Вот тут-то и начинается настоящая литература и откровенно пасуют историческая публицистика и популяризация русской истории. Радостью было обуяно сердце первого Романова или ужасом от содеяного? Для общества, зараженного мистицизмом только что закончившегося Средневековья и едва начавшегося Нового времени, наличие знаков и вера в знамения, в проклятия и в прочую чертовщину, отринутую лишь в конце 18 века в Европе и так и не изжитую в новой России по сей день, не могли не повлиять на мировоззрение выросшего в женских кельях недалекого умом отрока. Спустя 300 лет последнего прямого отпрыска его, пусть даже на одну 512-ю часть крови русского, настигнет кара за совершенный Мишей Романовым грех. И тема эта старательно обходится профессиональными историками РФ стороной, а популяризаторами рассматривается, то как мистическая, то как стечение обстоятельств. Псевдоисторическая же литература смакует эти два факта в стиле фэнтэзи, не признавая за своими персонажами права на жизнь, а потому представляя их своим читателям в качестве не образов и характеров, а в качестве мертвых масок.

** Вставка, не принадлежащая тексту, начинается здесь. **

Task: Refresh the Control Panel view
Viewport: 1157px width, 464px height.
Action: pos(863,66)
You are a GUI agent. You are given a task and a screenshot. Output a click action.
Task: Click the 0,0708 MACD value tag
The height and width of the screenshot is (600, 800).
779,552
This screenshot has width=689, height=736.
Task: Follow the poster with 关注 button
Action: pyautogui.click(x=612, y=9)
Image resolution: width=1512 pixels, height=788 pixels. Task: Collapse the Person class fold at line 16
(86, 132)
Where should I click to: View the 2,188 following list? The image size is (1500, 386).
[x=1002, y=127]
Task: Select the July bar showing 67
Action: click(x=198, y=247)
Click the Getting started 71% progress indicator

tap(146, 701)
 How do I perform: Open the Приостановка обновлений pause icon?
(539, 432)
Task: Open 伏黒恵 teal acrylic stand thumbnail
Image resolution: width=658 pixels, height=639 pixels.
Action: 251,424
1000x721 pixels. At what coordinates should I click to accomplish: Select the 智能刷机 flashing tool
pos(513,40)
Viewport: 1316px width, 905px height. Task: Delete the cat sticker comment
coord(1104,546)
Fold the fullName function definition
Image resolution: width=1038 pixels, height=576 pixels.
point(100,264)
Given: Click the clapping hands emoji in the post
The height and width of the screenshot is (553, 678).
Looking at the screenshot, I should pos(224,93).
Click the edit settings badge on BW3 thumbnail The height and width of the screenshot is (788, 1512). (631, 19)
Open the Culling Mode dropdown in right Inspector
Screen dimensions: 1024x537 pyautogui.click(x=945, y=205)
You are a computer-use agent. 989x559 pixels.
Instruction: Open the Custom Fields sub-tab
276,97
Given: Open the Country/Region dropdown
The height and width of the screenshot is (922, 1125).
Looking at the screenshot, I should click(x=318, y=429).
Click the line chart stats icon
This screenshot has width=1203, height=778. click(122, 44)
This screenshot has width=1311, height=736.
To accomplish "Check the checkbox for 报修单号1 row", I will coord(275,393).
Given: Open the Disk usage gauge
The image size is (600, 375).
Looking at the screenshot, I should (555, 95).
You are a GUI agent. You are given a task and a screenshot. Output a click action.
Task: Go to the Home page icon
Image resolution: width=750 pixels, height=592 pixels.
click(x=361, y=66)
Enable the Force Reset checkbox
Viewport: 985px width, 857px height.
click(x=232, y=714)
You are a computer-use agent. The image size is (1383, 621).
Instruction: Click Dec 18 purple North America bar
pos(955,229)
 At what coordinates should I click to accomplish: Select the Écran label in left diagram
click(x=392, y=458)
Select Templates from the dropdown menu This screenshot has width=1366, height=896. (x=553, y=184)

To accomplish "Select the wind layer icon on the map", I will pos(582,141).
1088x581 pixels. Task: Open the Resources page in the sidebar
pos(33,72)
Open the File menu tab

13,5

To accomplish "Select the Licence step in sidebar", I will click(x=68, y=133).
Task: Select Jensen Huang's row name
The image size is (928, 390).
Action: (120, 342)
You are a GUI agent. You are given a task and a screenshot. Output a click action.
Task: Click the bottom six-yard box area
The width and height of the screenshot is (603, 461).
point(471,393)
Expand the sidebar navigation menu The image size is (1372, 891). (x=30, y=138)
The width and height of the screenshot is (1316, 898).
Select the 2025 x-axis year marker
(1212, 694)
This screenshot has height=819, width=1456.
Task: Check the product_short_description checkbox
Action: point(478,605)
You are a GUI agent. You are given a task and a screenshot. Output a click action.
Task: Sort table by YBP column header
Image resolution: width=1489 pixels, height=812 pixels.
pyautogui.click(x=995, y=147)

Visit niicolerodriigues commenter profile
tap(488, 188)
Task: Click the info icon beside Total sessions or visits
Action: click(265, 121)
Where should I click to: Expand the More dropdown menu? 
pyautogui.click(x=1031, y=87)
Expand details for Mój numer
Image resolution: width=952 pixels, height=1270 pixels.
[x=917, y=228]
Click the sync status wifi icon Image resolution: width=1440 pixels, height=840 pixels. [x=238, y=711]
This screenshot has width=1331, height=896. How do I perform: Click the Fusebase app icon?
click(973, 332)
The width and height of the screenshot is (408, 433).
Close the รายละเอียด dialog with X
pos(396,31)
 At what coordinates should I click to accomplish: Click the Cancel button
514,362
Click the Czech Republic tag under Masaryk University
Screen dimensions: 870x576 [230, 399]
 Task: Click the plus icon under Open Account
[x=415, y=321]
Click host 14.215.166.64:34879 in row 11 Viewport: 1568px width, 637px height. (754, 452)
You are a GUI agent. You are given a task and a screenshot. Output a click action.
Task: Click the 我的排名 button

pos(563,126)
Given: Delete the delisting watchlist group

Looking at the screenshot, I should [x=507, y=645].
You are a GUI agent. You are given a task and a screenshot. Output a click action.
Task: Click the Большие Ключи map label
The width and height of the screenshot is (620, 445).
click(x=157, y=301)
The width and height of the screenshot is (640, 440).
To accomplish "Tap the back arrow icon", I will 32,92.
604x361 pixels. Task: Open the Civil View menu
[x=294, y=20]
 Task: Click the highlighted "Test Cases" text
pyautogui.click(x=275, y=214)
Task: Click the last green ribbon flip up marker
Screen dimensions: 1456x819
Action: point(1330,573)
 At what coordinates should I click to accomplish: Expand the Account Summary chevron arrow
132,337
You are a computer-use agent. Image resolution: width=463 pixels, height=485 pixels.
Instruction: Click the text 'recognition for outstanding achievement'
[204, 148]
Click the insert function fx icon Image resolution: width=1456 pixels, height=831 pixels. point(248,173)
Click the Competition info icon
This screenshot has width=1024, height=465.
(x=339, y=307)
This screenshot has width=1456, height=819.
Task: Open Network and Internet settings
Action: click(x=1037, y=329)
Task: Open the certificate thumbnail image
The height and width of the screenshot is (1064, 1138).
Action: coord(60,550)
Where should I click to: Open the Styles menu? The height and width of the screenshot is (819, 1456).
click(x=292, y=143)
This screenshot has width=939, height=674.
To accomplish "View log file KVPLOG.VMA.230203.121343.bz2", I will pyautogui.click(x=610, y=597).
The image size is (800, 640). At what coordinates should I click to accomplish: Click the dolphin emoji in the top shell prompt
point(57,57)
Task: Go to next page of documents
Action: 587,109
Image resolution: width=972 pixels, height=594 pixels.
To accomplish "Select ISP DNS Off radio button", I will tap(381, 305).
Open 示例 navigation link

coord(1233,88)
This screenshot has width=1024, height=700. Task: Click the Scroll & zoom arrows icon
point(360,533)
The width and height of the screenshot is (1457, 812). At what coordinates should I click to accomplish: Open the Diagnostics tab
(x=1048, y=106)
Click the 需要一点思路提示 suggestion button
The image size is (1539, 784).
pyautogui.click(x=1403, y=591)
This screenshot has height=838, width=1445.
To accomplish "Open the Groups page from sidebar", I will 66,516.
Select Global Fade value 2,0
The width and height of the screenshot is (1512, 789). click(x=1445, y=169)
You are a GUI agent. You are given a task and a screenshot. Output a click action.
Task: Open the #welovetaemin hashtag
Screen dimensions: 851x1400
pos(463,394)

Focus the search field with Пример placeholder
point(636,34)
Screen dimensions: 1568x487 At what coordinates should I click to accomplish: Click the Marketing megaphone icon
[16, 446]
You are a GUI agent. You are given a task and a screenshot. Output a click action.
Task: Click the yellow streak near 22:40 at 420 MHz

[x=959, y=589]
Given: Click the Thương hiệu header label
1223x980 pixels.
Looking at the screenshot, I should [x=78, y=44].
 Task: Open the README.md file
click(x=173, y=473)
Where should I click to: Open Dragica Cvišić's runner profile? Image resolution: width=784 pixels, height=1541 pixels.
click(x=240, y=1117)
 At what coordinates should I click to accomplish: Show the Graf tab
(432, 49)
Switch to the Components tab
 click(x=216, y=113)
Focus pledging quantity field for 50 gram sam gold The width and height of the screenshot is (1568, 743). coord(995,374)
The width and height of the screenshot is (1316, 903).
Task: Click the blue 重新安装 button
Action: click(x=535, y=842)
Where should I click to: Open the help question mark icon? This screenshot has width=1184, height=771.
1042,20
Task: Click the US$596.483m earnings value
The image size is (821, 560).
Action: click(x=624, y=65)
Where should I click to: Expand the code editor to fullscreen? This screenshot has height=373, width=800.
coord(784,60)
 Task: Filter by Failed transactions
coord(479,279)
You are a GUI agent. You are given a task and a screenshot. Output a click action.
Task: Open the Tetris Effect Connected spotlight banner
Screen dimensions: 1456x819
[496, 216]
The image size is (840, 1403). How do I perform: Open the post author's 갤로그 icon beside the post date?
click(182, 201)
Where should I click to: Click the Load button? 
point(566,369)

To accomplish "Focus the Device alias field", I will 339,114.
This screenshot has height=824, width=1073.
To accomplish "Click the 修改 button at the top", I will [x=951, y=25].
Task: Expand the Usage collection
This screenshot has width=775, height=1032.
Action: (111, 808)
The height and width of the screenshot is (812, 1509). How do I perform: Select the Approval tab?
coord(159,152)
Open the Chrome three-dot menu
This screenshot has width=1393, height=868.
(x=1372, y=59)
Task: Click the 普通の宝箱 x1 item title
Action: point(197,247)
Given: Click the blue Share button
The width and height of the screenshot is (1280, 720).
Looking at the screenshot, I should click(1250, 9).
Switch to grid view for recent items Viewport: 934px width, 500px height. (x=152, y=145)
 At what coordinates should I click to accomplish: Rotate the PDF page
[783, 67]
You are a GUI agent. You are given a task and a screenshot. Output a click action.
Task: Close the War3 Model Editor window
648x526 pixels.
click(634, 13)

Мне в моем романе удалось, думается самому и восьми моим научным консультантам и литературным критикамм, перешагнуть и через этот рубеж. Потому что за тридцать три года работы над романом я изучил достаточное количество источников, чтобы знать, что настоящего царевича действительно убили во дворе царского терема в Угличе. Я знаю даже, кто убил звероватого, страдающего эпилепсией мальчика, знаю тайну обоих известных историкам Иванов Заруцких, знаю за что именно убили именно основного Заруцкого столь мучительным способом, как насаживание на кол, знаю отчего умер Борис Годунов в самом начале смуты, знаю и еще добрых три десятка так называемых неразрешимых историками тайн, о которых пишут популяризаторы традиционных и новомодных версий истории Великой смуты. И, зная это, легко предсказываю грядущие изменения в жизни современной, все еще находящейся в состояни нынешней Великой смуты России. И ни разу не ошибся, начиная с 1985 года. Вот так-то.
Комментарии
Почему-то совершенно никто не пишет про сегодняшнюю "Великую смуту". Не то, что десятитомник, а только тоненькие книжечки и есть. Потому что неинтересно. Про далекое прошлое можно нагромоздить кучу "тайн", все сойдет. А про настоящее никакие " тайны" не прокатят.